# Accepted to AFI - Cinematography AMA



## esilva21 (Jul 16, 2019)

I am starting the program this August. If you guys have any questions about the application process let me know!

www.enricosilva.com


----------



## Chris W (Oct 15, 2019)

esilva21 said:


> I am starting the program this August. If you guys have any questions about the application process let me know!
> 
> www.enricosilva.com


How's it going at AFI?


----------



## esilva21 (Nov 23, 2019)

Chris W said:


> How's it going at AFI?


It’s going great! To anyone thinking of applying it is an absolutely crazy commitment. It really is 12 hour days, 7 days a week


----------



## Chris W (Nov 24, 2019)

esilva21 said:


> It’s going great! To anyone thinking of applying it is an absolutely crazy commitment. It really is 12 hour days, 7 days a week


Wow! Work? Class? I assume both? What's the split?


----------



## DennisZz (Nov 24, 2019)

I'm curious about your 'ten sixty' video. I've not finished it. The story must be very creative right?


----------



## chocol8mousse (Dec 8, 2019)

Even I wanted to know more about the Ten Sixty video. The ten shots being still images doesn't make sense for a video that is supposed to be a minute long.
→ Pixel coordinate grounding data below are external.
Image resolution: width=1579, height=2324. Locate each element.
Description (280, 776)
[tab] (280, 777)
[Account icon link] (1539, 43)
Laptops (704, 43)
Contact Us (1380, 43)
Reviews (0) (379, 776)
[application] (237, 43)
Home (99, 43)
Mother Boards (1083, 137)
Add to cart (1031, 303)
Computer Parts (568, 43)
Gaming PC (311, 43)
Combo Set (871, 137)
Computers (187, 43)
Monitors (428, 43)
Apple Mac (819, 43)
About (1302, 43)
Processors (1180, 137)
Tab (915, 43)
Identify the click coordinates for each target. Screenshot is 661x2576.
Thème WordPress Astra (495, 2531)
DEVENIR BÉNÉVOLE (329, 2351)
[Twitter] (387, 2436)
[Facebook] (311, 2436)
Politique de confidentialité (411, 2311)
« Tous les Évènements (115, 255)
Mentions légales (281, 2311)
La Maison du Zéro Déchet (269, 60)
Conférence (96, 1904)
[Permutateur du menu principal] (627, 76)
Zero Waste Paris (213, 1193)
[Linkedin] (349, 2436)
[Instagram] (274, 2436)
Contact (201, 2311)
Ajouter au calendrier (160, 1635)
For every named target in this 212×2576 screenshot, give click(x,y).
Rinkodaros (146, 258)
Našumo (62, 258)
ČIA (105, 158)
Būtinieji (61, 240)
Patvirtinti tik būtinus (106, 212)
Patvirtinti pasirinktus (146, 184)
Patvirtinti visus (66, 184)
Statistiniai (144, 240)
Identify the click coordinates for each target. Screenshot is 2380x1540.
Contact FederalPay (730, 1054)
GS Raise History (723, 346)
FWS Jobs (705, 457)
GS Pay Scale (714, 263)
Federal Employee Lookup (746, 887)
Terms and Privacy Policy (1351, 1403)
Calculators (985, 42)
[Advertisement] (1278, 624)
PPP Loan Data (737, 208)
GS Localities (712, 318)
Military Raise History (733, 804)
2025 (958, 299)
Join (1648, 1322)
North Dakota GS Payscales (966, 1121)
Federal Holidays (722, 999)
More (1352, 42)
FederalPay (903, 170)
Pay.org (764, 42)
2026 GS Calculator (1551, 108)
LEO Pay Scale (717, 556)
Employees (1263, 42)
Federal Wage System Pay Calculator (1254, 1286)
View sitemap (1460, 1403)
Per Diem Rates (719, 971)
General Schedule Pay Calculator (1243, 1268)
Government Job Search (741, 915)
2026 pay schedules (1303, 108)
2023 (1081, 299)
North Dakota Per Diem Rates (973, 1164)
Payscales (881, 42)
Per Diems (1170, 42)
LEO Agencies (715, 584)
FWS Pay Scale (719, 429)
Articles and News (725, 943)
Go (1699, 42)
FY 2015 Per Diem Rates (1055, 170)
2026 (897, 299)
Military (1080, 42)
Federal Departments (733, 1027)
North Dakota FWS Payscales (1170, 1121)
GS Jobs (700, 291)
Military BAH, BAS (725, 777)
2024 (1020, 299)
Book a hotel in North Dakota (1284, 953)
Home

But more so, how was the admission process for you as a whole? How was the interview for you?
Also, what are your peers like at college? Prior experience and enthusiasm wise? And is college just as you expected if not better? I like that it is rigorous, is it fulfilling every hope you had from it?


----------



## Laszlo (Aug 29, 2021)

esilva21 said:


> I am starting the program this August. If you guys have any questions about the application process let me know!
> 
> www.enricosilva.com


Hi. Do you know how many students shoot their projects on 16mm and 35mm?


----------